◆ **ARTICLE**:
# Loyalist's Log of All That's Good And Holy!!!



## loyalist42 (Sep 7, 2007)

Righty, well, I figured I'd start up a thread chronicling my continuing forays into the world of small plastic and metal men, as work on the Storm Troopers has been a bit slow lately and I'm frankly getting tired of posting random selections in Painting & Modelling....

So, as it stands, I've got a fairly substantial collection of Guard and Marines (42nd Cadian Shock and Storm Guard, respectively) as well as the beginnings of a Witch Hunters contingent. I'll get some group shots and post them tomorrow, as I don't really have decent ones right now...

My current projects are a trio of heavy weapon teams I recently bought, converting a Sentinel, and a wrecked Leman Russ I'm entering in a competition on another forum...











Details of the individual projects...





















So, tomorrow's work (for reference, it's just past 1 am where I am)...start paint on the heavy weapon teams, start sandbagging the living hell out of my tank wreck, find plasticard to build an armored crew compartment for the Sentinel and to fill in holes in my tank wreck, and get army shots for this thread....

Oh, and a logistical note...I'll be posting progress on my Storm Trooper Project in its dedicated thread. Everything else I do (at least until I do a non-Imperial force.....) will go here. 

Thanks for looking!! 

:drinks:


----------



## dirty-dog- (May 14, 2008)

great going mate, hope you succed in finding the plasticard, i know from experiance its hard to find here, dnt know about in the us though


----------



## loyalist42 (Sep 7, 2007)

Funnily enough, finding a supplier wasn't the difficult part...I just haven't used my sheets of plasticard in about 8 months or so, and I've got no idea just where the hell I've put it...

Well, not much progress so far...but I did get group shots! :biggrin: 

My small Witch Hunters contingent...











My DIY Space Marine army (Storm Guard)...











And my growing Guard Army...











I counted up points for my Guard today; to my complete shock, I've actually made it over the 1500 mark...and it's a completely game-legal force! As it's my first legal army, I'm fairly chuffed....now to get it all painted....


----------



## MandyLanthier (May 8, 2008)

Looking Great!


----------



## dirty-dog- (May 14, 2008)

lol i know how ya feel with painting.

i only have after school to paint now. i can only seem to fully finish 1 guy every day. or if i don't do the base, can get a drone done too.

i like your space marines, theyre looking really good ae.

and cant wait to see the finished gaurd regiment.

oh and are you doing conversions for your witch hunters?

◆ **PROVIDED DATA**:
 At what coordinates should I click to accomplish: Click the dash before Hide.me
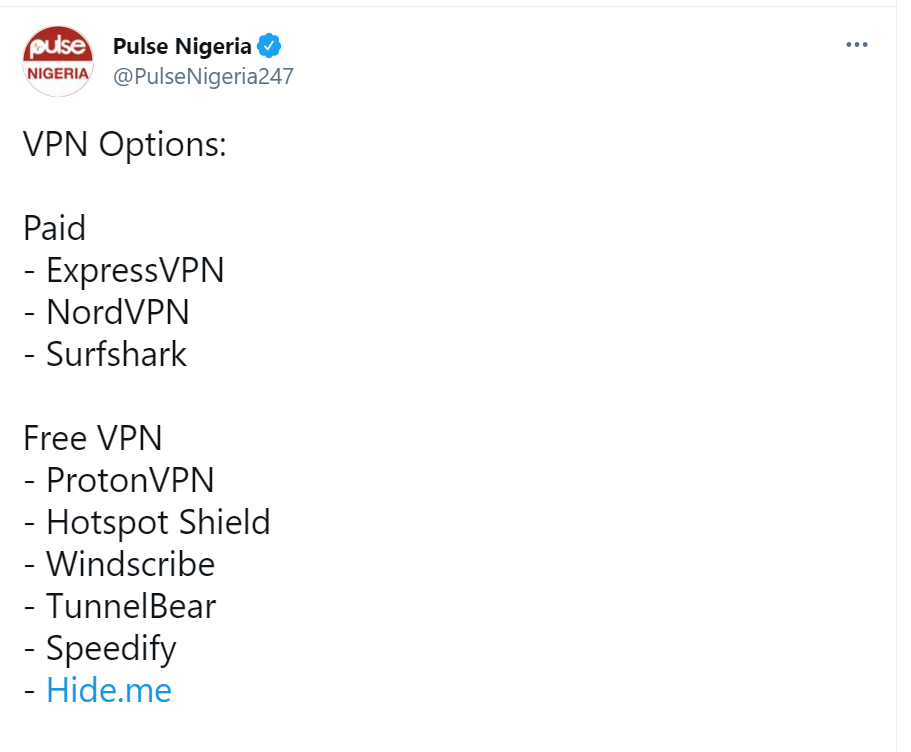pyautogui.click(x=30, y=691)
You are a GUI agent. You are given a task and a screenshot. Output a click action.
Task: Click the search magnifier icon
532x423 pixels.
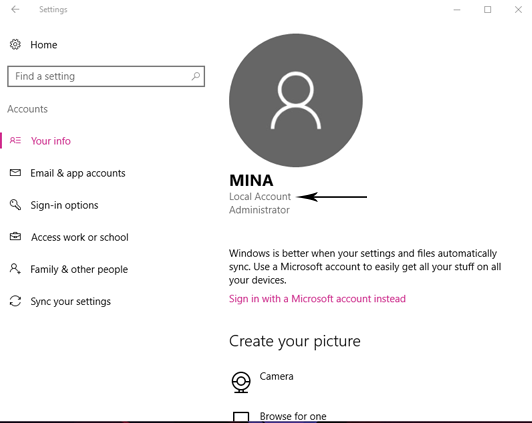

◆ **WHAT YOU SHOULD DO**: Continue the forum thread on painting Imperial Guard, Space Marine and Witch Hunters miniatures, starting with the next post after its last message.

◆ **THE RESULT**:
----------



## loyalist42 (Sep 7, 2007)

Thanks for the comments! 

Yeah, I'm looking into conversion possibilities for my Witch Hunters...a test mini is in the very near future. 

Well, got caught up in another side project...making a fully decked-out, kilted and bearded bagpiper for my Guard army. It'll count as a Trademark Item for my Colonel. As my green stuff skills really aren't up to the task of sculpting cloth, I went with a different technique...






















It's a fairly simple process...I soaked a bit of tissue in watered-down PVA glue, then carefully draped it around the mini. It dries fairly stiff, and generally acts like cloth. I think it turned out fairly well...thoughts? 

Next on the list will be finishing my heavy weapon teams, whipping up a test mini for the Witch Hunter conversions, and finally getting some actual work done on my tank wreck.....


----------



## dirty-dog- (May 14, 2008)

that is one bloody good idea.


----------



## Telliphas (Jun 10, 2008)

> I soaked a bit of tissue in watered-down PVA glue, then carefully draped it around the mini. It dries fairly stiff, and generally acts like cloth.


Thats a clever idea, i might have to steal that one as my GS-fu skills are lacking when it comes to making cloth / robes of any kind.


----------



## loyalist42 (Sep 7, 2007)

By all means; I shamelessly stole the technique from a guy on another forum who used it to make tarps. 

Well, progress has been a bit slow of late, but here's what I got...










The first of my Arco-Flagellents. Testing out a paint scheme for them; the cloth will be white with red =]l[= regalia. 










Fist look at the test model for the Sisters of Battle conversions I've been contemplating. Basic idea is to have them be fanatical super-storm troopers. I figure I'll paint litanies all over the armor, and the bolter will be connected to the backpack via guitar wire.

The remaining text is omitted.